A polished maple door swung open, and Justin Gold stepped into the lobby, checking his tie in the wall to wall mirrors before staring at me for a moment of confused recognition. The he looked at the Ranger standing up to meet him and went blank.
"What the hell is this?" he asked.
The Ranger expended his hand. "Mister Gold? I am the One Ranger and I wanted to have a little pow wow to discuss something of great importance."
"No, he doesn't" I said.
"Tom, what are you doing here? Did you go to the car battery thing?"
"I…I" I stamm
ered, trying to think up a reason for being there. Dropping off new promo shots? Here to make a few phone calls? Got lost in Beverly Hills and needed a parking validation sticker and directions?
"He's with me," the Ranger said, "And, truth be told, it involves him. Can we talk?"
I brought my hands to my mouth as Justin opened the door and waved us in. "Let's go, fellas. I've got a couple minutes."
His office was just as I remember it, or maybe exactly like every other agent's office I've ever seen, filled with a phone, a desk, and a basketball hoop against the wall that says "I am creative. I brainstorm." As soon as he closed the door behind us, Justin hugged me, a Hollywood tradition that usually comes right before being strangled by piano wire by a guy in the back seat of the car. His clothes were perfect and sharp, with new eyeglasses that reflected my forced smile in convex clarity. "Come on in!" he said to us, pointing to a muffin shaped chair in the corner.
"Mister Gold," the Ranger blurted," I just wanted to take a minute of your time to ask what I might be able to do to help you understand the talent you've got right here under your nose."

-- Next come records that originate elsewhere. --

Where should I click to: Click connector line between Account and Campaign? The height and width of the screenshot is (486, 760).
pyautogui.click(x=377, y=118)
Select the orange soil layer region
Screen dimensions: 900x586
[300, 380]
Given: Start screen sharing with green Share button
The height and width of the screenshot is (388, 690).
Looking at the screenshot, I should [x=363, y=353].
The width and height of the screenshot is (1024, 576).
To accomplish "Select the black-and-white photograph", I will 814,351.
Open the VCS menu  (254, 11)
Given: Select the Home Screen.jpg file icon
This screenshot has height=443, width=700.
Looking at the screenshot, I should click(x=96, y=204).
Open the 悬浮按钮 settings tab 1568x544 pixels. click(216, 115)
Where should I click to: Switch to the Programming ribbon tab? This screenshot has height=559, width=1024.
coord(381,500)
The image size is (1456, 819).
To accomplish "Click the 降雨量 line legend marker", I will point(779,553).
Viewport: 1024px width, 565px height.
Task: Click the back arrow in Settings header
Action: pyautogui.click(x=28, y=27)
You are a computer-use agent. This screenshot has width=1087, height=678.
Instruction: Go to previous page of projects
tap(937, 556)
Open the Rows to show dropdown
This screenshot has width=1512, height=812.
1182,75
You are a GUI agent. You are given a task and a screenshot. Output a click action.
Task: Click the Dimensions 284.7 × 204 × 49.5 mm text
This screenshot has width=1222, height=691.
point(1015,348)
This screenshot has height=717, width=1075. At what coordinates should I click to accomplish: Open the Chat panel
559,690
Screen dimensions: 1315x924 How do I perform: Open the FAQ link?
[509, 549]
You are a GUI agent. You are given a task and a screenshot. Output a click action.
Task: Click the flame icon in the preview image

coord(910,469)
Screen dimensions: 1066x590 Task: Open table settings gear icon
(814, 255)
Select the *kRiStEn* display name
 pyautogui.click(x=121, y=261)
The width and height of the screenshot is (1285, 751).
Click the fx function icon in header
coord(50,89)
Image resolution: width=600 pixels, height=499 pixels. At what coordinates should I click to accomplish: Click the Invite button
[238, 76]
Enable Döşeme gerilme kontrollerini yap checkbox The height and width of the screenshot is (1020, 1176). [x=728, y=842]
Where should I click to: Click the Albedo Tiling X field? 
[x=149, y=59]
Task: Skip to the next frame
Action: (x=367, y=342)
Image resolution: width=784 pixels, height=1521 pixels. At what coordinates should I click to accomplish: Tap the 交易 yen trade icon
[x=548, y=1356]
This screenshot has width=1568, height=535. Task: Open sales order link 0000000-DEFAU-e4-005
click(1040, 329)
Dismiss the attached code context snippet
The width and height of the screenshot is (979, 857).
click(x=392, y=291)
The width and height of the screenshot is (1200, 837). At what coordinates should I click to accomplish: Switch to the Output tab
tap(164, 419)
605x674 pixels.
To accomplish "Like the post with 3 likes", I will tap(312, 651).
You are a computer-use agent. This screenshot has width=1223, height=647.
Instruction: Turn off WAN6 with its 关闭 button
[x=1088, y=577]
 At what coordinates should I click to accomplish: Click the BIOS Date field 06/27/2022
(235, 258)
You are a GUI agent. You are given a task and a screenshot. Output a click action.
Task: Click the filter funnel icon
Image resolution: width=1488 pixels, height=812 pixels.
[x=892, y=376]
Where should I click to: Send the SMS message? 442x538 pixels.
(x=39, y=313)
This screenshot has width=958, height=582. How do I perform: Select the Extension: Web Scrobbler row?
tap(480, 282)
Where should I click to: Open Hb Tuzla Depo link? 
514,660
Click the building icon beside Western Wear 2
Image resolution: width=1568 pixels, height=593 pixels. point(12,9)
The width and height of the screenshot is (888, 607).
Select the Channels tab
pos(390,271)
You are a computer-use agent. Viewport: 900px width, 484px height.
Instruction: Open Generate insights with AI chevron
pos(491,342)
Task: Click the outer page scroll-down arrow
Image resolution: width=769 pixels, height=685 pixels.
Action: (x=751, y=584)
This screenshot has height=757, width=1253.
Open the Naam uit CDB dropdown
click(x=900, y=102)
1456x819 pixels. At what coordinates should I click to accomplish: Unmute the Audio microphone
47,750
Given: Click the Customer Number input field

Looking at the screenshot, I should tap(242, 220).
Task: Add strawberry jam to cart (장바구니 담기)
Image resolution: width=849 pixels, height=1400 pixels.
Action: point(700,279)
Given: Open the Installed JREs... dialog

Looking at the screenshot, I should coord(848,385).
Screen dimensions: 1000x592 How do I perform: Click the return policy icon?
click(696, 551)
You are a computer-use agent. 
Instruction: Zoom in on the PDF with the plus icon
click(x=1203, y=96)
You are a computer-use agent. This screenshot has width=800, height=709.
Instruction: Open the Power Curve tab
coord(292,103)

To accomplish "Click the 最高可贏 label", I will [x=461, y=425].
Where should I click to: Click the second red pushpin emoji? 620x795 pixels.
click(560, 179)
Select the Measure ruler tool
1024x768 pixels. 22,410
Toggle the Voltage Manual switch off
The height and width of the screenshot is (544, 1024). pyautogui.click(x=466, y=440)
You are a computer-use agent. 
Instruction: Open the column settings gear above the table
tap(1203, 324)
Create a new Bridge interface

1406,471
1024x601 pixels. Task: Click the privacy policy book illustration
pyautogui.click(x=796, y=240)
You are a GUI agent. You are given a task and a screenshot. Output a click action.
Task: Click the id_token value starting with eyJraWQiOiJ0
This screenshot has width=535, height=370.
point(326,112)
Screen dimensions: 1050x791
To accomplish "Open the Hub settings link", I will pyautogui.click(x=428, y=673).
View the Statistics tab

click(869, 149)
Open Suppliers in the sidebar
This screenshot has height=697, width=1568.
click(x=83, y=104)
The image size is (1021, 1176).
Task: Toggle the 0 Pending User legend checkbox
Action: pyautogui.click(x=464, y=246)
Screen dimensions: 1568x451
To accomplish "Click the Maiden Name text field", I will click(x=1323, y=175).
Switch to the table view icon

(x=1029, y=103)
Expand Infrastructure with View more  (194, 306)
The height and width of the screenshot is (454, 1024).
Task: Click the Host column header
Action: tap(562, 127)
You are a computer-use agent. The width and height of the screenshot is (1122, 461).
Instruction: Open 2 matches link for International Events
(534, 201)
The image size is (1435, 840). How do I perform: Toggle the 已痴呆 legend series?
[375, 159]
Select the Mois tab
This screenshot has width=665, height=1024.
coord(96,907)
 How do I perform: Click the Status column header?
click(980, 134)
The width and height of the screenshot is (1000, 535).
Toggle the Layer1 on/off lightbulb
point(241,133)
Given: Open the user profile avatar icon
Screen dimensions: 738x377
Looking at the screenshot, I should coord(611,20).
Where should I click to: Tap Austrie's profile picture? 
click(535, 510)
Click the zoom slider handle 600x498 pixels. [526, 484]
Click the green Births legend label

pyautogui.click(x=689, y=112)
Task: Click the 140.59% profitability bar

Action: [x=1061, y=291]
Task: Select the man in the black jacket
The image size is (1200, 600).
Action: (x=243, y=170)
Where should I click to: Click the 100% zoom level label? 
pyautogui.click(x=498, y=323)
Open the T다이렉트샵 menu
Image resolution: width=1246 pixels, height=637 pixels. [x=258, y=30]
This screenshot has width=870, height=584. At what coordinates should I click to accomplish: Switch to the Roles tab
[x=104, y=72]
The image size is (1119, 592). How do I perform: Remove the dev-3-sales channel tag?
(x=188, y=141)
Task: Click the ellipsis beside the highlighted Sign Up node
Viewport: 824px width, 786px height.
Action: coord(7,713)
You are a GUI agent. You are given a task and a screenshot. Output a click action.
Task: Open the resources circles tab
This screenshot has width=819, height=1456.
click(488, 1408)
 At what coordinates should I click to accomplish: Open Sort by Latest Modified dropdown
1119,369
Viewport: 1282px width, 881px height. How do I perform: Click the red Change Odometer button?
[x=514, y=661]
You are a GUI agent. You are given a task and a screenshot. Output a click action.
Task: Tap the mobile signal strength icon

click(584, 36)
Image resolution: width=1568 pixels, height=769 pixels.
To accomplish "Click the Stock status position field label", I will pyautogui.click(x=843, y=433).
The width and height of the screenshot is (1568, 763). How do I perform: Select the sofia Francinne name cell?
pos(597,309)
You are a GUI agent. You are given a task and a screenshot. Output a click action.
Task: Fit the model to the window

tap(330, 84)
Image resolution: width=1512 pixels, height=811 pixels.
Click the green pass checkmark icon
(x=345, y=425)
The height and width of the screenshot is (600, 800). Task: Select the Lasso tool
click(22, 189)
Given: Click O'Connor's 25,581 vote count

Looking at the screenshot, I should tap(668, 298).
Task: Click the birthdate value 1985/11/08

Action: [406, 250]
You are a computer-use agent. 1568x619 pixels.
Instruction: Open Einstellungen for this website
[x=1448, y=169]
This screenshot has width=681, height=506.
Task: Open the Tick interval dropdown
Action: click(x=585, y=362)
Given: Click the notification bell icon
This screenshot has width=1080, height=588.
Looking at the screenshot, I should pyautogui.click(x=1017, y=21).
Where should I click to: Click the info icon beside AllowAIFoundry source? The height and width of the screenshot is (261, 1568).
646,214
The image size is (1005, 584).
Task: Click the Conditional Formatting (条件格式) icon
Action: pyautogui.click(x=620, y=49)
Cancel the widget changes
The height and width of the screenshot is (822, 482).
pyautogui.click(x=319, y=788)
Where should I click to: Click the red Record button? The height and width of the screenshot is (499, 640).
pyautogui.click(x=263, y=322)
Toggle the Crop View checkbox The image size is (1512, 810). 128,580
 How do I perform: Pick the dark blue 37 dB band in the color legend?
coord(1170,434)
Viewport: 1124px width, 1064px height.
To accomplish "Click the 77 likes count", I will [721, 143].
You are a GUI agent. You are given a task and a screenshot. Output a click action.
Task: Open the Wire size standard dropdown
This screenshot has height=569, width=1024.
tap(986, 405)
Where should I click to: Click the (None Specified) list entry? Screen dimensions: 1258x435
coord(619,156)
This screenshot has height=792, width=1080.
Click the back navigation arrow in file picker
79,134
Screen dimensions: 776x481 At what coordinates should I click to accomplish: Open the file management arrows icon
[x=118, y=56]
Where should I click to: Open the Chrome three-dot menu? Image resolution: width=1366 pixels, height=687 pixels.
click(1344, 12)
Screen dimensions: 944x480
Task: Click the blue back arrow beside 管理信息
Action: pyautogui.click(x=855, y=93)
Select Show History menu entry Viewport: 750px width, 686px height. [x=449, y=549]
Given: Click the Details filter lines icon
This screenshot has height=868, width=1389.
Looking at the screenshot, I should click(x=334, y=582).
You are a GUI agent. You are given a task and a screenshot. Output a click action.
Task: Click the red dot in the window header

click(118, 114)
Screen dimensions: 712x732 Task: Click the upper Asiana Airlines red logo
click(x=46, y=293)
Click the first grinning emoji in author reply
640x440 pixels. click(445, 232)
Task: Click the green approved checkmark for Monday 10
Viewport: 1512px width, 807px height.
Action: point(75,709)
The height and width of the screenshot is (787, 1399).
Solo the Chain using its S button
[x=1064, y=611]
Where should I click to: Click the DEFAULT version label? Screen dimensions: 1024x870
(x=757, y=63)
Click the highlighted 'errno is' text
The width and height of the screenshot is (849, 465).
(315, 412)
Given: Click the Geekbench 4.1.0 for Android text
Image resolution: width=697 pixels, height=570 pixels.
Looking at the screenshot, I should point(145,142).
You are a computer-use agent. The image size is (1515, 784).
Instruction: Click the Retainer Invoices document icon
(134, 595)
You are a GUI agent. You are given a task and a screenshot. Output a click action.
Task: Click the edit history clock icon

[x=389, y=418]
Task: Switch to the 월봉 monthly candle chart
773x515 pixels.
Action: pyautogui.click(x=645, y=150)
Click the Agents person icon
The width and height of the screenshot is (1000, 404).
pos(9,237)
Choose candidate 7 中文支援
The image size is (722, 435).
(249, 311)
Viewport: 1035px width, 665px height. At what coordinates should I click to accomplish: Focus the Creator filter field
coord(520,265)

"Ranger, please don't do this."
"What are you talking about? Is this a character piece you're working on? What's up?" Justin said, rounding the corner of his desk and putting his headset back on.
"He's not talking about anything, Justin," I said.
"What's under my nose?"
"Justin," I said, leaning into the front of his desk, "This is my…uncle Clayton."
"I'm not related to this fellow at all," the Ranger chuckled, clearing his throat seriously to add "though we are brothers in an eternal sense."
Justin looked at me, but turned away just as I brought my index finger close to my temple to spin it around my ear for the "This guy's nuts" signal. He stared at the Ranger's guns.
"How'd you get those in here?" he asked.
"They're Peacemakers," the Ranger said.
Justin looked at me, so I brought my finger toward my head again, until the Ranger looked at me and I had to drop it to my side.